Christ. I whine about paying ten bucks for a bra from the house of Target.

At 8:53 AM, Blogger Stephanie said...

I believe the rule is that the less fabric, the higher the cost, no? The $200 bikini? The $100 short? The $70 skirt? A pattern?

I too wonder how much I unintentionally absorb of others writing. It don't read as much as I should, but sometimes I don't regret it. Our work is so much a part of a larger body, a collective work of generations of writers in 2006 or whenever. But we always think of it as individual.

At 3:27 PM, Blogger Samus said...

I have a very expensive pair of jeans. I'm at a strange income level now, where I can look at a pair of $96 shorts and say, "Well, if they're cute..."

I catch myself before I get to the cash register, though. What the hell? No!


If you wander through the expensive boutiques, like I sometimes do (not even for myself, I swear; my husband is a clothes freak of the near-homo variety), you'll have noticed the tee shirts going for upwards of $100. TEE SHIRTS. I don't care if they're one-of-a-kind! No!

No! No!

At 4:07 PM, Blogger Jordan E. Rosenfeld said...

Glad you all share my angst. I had forgotten, Steph, the "less is more" rule in boutique fashions.

Samus: While one part of me sighs with envy at the idea of not really caring if my shorts cost $96, don't you, from time to time, feel a little outraged, like HEY! I know this only cost $5 to make!
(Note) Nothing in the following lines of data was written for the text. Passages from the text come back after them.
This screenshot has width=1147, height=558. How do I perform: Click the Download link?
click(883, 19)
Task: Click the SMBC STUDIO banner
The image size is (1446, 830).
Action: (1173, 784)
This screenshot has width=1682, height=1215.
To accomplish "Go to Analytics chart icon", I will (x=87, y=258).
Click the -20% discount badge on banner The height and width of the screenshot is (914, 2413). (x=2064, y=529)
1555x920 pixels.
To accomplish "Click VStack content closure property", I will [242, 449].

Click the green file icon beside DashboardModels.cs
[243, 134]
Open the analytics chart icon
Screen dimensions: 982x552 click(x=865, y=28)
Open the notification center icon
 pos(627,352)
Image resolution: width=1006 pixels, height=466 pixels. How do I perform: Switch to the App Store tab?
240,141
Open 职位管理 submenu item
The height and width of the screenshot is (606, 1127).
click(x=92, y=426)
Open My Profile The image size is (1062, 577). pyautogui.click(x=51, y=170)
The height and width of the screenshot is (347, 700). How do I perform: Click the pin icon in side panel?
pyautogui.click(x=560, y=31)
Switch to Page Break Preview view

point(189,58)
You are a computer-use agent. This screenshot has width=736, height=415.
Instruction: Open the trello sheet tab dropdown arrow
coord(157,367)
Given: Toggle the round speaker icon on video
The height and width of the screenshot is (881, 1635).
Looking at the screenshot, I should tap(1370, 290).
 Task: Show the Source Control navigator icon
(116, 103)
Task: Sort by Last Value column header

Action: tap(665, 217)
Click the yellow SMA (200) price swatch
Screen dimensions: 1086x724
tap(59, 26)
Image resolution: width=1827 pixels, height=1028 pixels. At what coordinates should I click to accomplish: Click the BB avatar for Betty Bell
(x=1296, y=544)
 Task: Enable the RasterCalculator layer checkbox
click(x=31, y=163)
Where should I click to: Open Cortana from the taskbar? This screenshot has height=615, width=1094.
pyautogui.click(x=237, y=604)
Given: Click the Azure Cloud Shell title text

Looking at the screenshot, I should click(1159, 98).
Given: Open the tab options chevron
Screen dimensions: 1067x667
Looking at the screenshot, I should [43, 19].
At 4:22 AM, Blogger Quillhill said...

You raise an excellent point. If I sit down to paint an exact replica of The Last Supper, it is called a copy, and if it's really good, I earn praise. Has any painting ever been called a piece of plagiarism? And it is now accepted practice in the music world to "sample" another song. And only if you were smoking some of that Maharishi special blend would you think My Sweet Lord had been copied from He's So Fine. Why is there a different standard for writing? Does this somehow tell us that our society places a tremendous, almost sacred, value on writing? Didn't cliche's become cliche's because they were repeated over and over? Why isn't that plagiarism? Wikipedia calls plagiarism a serious academic offense, and reports it has not been prosecuted. So it is a moral violation? Who knew the world had such strong morals these days? And how about Wikipedia itself: they accept no original material, everything must have been published elsewhere first, so how is it that the entire Wikipedia is not a piece of plagiarism?